- [EXCERPTED PASSAGE]:
--------------------------------
Mockus is known for his unique brand of political discourse, which his critics argue is often incoherent and too lofty and unintelligible for the man in the street. His ideologies can be hard to pigeon hole as either right and or left-leaning policies.

But it is clear that education is at the heart of Mockus’ policies. His key election mantra—“with education everything is possible”—is based on his belief that education is the fundamental basis of Colombia’s social and economic progress.

In his speeches, Mockus combines ethics and philosophy mixed in with everyday analogies, while promoting his firm belief that change can come about by re-educating and redefining cultural attitudes and perceptions.

For Mockus, lowering crime rates, increasing tax collection and combating Colombia’s drug trade involves persuading people through public awareness-raising campaigns that committing a crime is morally wrong and is detrimental to society at large.
--------------------------------
- [EXERCISE DATA]:

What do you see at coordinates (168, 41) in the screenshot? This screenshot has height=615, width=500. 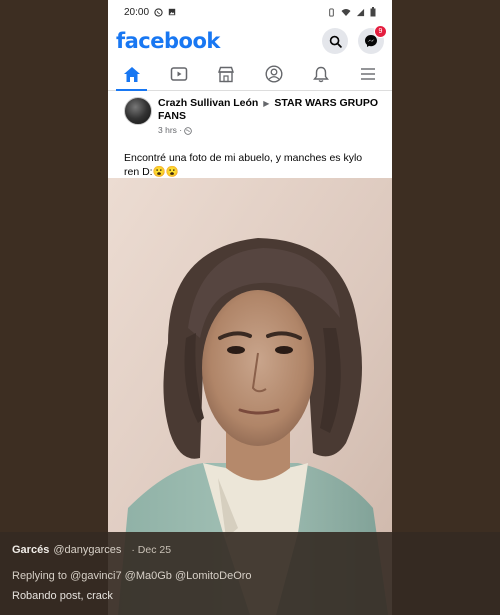 I see `facebook-logo: facebook` at bounding box center [168, 41].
--------------------------------
- [EXERCISE DESCRIPTION]: Turn the paragraph of the passage on Mockus that begins "For Mockus, lowering crime rates" into a brief bulleted list that keeps its main facts. Rely only on the passage on Mockus, not on the data.

- [RESULT FOR THIS TASK]:
- Goals: lower crime rates, increase tax collection, and combat Colombia's drug trade.
- Method: public awareness-raising campaigns.
- Message: committing a crime is morally wrong and harms society at large.